Google Workspace cloud-based productivity suite is used by more than five million organisations worldwide, from large banks and retailers with hundreds of thousands of people, to fast-growing startups, helping teams to work together securely in new, more efficient ways. Google, with its dedicated expert security and privacy teams and collaboration with the international security research community, is committed to protecting against security threats of all kinds, innovating new security tools for users and admins. Gmail alone scans over 300 billion attachments for malware every week and prevents more than 99.9% of spam, phishing, and malware from reaching users.

Google Workspace is compliant with key global certification and legislation, including ISO/IEC 27017, ISO/IEC 27018, ISO/IEC 27001, Payment Card Industry Data Security Standard (PCI DSS) GDPR and South Africa’s Protection of Personal Information (POPI) Act. Google Workspace supports a range of access and authentication options, including 2-step verification and security keys, SAML 2.0, OAuth 2.0 and OpenID Connect, with information rights management in Google Drive and restricted email delivery.

For asset protection, it offers email spam, phishing and malware protection, email spoofing prevention, Gmail confidential mode, DLP for Gmail and Drive, trusted domains for Google Drive sharing and an array of video meeting security measures, including the latest feature in Google Meet supporting client-side encryption. Google Workspace can also use endpoint management features to protect information on mobile and desktop devices; allow admins to restore a user’s Drive or Gmail data, and turn on Google Vault to retain data.

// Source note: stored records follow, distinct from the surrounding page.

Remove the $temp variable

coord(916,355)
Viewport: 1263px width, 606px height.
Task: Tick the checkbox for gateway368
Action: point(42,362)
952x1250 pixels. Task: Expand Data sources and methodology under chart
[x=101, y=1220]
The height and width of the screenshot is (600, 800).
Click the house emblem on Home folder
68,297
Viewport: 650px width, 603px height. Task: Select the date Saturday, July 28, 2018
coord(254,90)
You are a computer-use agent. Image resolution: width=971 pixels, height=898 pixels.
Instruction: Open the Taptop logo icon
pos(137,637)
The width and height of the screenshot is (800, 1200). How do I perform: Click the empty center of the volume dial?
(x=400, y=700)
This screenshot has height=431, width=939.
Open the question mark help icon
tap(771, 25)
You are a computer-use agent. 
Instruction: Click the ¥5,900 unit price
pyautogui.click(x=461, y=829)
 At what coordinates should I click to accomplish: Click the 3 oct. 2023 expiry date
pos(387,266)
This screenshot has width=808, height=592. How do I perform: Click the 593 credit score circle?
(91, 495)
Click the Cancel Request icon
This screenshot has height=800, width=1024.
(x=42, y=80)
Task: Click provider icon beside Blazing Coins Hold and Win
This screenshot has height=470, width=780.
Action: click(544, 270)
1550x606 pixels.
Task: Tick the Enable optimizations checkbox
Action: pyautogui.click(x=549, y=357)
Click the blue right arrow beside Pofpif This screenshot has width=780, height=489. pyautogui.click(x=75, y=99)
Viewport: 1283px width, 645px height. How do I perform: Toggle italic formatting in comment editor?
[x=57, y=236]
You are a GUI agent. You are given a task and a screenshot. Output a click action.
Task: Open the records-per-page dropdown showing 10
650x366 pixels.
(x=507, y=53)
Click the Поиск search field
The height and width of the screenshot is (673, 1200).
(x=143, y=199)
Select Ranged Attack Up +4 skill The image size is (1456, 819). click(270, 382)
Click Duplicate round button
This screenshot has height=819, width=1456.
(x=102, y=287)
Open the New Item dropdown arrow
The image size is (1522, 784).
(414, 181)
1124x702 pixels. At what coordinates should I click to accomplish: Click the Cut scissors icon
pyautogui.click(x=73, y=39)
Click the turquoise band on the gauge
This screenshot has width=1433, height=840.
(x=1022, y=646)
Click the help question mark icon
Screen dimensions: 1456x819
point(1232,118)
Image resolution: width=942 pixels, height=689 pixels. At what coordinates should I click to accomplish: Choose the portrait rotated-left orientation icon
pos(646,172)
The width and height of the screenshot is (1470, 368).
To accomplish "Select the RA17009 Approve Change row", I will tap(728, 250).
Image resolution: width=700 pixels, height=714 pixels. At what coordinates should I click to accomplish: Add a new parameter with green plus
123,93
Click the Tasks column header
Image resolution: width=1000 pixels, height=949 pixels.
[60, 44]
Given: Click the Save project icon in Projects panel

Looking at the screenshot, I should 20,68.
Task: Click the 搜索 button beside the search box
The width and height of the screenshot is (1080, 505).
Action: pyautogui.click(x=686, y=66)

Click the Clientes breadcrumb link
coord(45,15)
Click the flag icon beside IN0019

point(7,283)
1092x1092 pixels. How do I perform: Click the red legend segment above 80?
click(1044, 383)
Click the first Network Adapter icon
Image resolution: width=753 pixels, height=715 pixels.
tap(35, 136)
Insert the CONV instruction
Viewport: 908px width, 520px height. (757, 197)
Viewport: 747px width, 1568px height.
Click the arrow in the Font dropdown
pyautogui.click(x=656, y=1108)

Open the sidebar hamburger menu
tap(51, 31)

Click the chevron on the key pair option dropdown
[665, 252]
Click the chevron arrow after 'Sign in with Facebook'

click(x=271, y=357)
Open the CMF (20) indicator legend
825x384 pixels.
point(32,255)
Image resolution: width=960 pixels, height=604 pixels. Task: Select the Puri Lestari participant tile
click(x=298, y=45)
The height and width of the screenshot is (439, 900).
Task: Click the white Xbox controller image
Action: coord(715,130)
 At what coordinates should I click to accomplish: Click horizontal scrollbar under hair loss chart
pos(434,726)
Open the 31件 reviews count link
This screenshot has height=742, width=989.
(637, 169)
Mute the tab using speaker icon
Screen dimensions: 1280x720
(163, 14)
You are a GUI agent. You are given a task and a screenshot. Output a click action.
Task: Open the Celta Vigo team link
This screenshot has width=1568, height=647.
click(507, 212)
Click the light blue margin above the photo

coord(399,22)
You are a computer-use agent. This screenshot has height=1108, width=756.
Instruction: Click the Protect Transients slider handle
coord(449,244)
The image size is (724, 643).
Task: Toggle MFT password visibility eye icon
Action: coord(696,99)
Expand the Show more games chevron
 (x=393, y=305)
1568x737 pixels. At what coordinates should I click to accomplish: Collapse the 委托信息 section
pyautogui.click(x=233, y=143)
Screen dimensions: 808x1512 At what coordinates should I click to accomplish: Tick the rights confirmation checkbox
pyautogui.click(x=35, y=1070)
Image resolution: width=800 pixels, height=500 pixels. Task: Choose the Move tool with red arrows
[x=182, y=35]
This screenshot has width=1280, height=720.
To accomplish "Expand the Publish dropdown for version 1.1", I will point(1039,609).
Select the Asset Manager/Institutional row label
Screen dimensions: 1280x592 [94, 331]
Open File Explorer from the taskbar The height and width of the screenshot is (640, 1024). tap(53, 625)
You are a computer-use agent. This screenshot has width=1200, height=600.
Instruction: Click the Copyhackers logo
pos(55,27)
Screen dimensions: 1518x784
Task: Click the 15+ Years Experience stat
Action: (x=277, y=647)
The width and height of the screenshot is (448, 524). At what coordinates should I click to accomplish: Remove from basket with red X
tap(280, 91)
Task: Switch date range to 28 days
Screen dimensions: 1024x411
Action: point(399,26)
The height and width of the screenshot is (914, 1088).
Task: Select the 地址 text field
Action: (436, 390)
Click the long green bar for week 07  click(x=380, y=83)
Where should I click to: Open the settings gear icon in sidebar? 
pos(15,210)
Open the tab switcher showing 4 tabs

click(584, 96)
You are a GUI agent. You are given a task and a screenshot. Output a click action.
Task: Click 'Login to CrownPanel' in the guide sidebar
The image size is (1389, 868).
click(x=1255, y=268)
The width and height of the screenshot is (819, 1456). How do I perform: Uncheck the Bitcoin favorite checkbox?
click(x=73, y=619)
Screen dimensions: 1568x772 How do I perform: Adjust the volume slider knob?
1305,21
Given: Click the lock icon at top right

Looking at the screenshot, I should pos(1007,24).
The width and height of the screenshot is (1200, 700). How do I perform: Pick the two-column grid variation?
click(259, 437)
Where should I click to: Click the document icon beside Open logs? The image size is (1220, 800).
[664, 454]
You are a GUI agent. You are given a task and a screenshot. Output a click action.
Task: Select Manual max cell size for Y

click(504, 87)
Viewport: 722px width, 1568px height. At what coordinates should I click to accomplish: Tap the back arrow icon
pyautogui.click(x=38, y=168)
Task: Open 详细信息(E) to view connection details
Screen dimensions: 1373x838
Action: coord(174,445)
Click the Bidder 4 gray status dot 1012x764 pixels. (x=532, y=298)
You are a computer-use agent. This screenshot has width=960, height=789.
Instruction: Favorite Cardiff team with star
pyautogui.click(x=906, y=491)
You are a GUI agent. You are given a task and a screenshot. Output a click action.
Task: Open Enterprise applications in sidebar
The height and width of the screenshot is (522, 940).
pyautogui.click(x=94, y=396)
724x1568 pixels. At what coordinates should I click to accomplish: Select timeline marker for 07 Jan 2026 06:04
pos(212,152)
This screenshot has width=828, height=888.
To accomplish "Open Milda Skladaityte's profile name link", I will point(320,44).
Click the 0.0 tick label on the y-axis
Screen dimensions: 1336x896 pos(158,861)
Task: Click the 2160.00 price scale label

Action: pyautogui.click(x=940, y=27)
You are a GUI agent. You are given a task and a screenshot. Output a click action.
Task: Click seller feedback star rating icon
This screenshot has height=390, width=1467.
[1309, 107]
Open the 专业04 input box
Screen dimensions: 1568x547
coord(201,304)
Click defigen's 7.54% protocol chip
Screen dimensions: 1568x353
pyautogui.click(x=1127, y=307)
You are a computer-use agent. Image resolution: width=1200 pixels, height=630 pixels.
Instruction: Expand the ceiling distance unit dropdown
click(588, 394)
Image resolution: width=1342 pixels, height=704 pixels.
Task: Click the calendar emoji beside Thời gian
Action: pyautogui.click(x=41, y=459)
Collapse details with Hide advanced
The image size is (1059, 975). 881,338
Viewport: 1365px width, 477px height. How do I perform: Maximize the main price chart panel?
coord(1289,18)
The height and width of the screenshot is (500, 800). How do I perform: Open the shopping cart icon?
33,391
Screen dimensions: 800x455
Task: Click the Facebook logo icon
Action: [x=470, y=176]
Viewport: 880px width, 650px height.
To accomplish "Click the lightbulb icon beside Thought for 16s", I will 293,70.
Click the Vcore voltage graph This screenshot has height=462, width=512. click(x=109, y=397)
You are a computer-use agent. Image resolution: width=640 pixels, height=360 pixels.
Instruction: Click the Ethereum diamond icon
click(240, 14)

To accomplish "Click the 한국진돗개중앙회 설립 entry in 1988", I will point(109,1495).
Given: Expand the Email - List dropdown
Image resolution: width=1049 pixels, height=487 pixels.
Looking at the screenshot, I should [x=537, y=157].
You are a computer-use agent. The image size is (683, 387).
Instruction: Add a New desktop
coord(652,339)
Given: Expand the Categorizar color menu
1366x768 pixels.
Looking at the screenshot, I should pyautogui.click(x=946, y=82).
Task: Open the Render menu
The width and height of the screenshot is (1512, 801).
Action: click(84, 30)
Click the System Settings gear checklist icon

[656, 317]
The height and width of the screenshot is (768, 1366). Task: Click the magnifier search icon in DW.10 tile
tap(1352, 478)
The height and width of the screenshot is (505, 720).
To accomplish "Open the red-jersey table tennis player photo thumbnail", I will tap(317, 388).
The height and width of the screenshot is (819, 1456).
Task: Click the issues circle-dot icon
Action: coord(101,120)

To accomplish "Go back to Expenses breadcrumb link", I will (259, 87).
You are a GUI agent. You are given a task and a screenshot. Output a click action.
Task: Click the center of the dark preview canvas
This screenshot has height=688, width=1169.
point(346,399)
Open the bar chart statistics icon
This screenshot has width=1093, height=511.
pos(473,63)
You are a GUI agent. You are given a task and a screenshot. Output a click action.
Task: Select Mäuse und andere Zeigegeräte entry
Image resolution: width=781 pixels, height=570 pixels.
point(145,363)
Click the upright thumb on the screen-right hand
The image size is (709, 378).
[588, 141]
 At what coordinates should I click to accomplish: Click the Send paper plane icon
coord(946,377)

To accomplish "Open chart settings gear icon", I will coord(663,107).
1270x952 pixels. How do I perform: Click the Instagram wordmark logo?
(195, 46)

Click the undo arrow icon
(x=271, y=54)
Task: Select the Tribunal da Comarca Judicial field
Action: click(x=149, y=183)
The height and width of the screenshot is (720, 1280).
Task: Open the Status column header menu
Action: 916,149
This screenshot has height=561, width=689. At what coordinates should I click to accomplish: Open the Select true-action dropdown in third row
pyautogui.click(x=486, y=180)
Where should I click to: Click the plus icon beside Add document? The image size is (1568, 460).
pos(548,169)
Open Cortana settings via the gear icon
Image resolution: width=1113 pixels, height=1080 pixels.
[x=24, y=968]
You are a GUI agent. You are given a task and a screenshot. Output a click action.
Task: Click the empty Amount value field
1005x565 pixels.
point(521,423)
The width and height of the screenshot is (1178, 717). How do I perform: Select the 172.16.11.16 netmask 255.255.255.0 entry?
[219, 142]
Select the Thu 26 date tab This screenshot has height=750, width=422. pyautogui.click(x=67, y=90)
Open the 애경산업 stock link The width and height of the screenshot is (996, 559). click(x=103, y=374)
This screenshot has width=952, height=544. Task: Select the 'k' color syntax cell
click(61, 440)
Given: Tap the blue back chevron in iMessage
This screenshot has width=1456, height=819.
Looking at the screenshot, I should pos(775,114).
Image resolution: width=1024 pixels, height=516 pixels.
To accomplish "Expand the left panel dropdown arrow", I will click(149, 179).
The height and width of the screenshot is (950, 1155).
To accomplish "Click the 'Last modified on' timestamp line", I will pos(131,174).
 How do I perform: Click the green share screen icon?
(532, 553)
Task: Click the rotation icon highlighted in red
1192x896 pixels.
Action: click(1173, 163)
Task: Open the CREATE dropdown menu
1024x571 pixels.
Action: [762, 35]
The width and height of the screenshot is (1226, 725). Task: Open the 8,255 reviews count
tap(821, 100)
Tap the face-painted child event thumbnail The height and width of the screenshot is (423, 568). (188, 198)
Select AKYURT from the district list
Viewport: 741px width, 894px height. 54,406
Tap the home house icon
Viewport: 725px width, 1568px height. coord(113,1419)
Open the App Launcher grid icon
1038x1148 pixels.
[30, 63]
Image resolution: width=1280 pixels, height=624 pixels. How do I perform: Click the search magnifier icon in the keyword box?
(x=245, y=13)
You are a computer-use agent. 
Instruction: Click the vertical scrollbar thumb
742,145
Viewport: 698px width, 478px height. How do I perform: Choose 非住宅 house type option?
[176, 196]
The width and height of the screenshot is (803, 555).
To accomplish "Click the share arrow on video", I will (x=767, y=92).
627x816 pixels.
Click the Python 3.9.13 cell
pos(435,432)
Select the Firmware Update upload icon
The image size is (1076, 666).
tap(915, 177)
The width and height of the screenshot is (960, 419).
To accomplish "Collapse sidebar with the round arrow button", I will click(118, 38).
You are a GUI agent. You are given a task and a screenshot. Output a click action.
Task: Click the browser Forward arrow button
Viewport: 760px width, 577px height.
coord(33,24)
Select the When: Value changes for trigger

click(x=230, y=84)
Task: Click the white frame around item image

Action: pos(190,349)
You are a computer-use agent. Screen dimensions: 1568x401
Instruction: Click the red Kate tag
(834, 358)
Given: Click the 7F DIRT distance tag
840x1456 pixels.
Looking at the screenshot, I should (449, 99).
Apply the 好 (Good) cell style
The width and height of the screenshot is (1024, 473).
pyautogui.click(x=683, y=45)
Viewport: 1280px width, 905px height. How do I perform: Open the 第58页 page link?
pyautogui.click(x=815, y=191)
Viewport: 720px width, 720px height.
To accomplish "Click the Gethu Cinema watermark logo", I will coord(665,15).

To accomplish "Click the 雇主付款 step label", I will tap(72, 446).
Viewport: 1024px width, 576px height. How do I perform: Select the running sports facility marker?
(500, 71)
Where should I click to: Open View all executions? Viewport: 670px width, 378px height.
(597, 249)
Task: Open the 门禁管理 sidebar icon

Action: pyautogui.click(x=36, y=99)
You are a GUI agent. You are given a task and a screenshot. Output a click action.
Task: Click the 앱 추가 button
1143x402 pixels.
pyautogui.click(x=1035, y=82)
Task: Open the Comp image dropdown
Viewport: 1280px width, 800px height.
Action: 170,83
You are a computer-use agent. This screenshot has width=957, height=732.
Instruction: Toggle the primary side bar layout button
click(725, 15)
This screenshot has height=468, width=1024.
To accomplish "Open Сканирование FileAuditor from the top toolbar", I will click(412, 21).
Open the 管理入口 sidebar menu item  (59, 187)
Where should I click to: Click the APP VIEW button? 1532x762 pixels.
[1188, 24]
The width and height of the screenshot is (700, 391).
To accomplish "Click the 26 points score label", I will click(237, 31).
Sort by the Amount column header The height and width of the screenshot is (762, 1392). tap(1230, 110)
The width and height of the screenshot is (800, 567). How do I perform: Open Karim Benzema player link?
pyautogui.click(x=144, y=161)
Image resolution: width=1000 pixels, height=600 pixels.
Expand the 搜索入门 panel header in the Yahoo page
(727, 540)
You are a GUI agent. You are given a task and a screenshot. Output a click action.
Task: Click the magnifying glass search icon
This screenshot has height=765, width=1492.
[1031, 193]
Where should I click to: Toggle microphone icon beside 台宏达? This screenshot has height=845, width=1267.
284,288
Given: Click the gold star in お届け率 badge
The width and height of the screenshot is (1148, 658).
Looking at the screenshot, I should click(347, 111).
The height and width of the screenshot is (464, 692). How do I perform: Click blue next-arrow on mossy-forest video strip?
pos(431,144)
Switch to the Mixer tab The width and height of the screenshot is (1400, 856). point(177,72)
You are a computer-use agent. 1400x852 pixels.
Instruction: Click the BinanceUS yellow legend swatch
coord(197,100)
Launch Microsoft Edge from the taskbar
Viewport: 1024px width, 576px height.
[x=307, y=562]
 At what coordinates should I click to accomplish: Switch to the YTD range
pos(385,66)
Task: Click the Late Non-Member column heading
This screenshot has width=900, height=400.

Says Treurnicht: “You don’t need third-party security and backup solutions; because it’s all in one console.” He highlights features such as the ability to set alerts for unauthorised sharing and stop such sharing if it occurs. “You can easily run security investigations, do content compliance rules; and set rules alerts – for example, when someone changes password. The context aware access features are very useful when a password or 2-step code are not secure enough. With this, you can set rules restricting access by specific IP addresses or geographic location, or you can create policies allowing access only from encrypted devices and company owned devices.”